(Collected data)
━━━
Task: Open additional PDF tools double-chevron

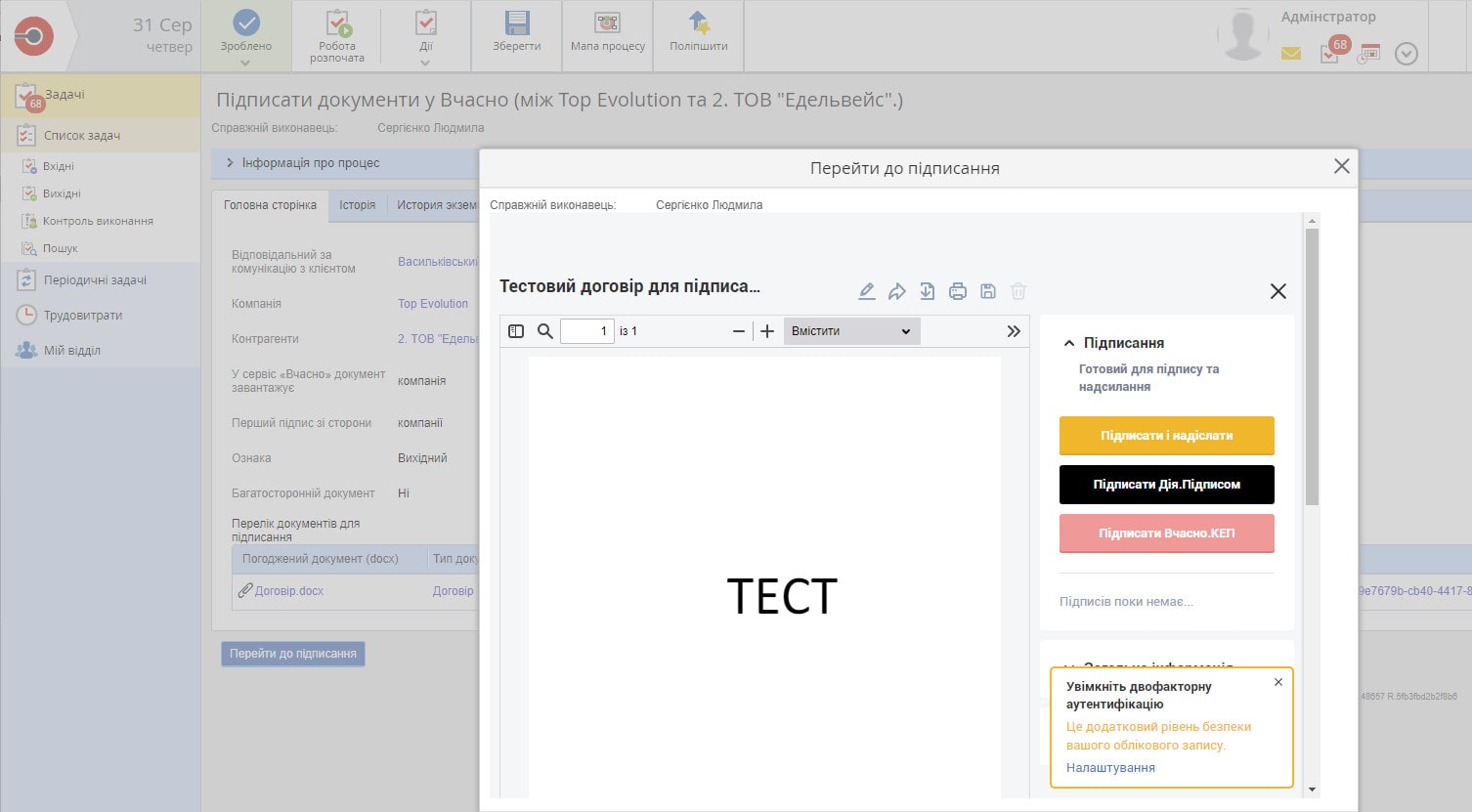Action: (1014, 331)
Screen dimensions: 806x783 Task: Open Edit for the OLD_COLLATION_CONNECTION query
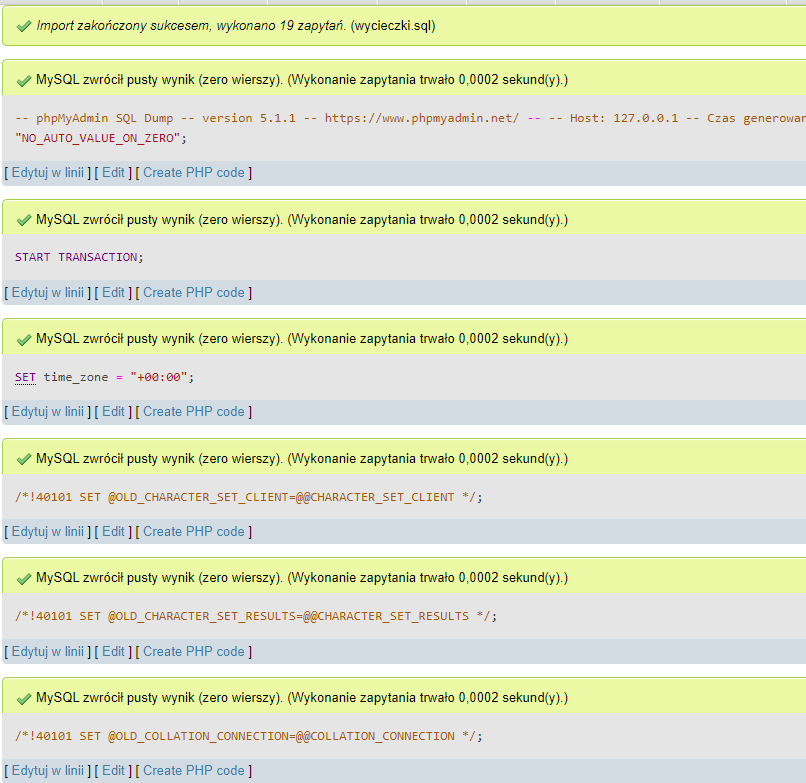114,770
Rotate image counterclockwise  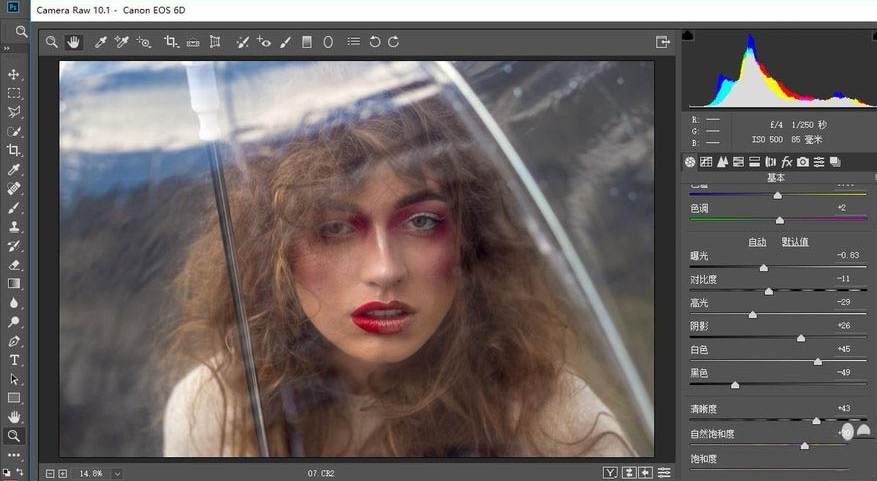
━━━
#### Exercise prompt:
Retype each entry precisely. Skip images entirely.

#### Written answer:
Task: Open additional PDF tools double-chevron

Action: (1014, 331)
Screen dimensions: 806x783 Task: Open Edit for the OLD_COLLATION_CONNECTION query
114,770
Rotate image counterclockwise  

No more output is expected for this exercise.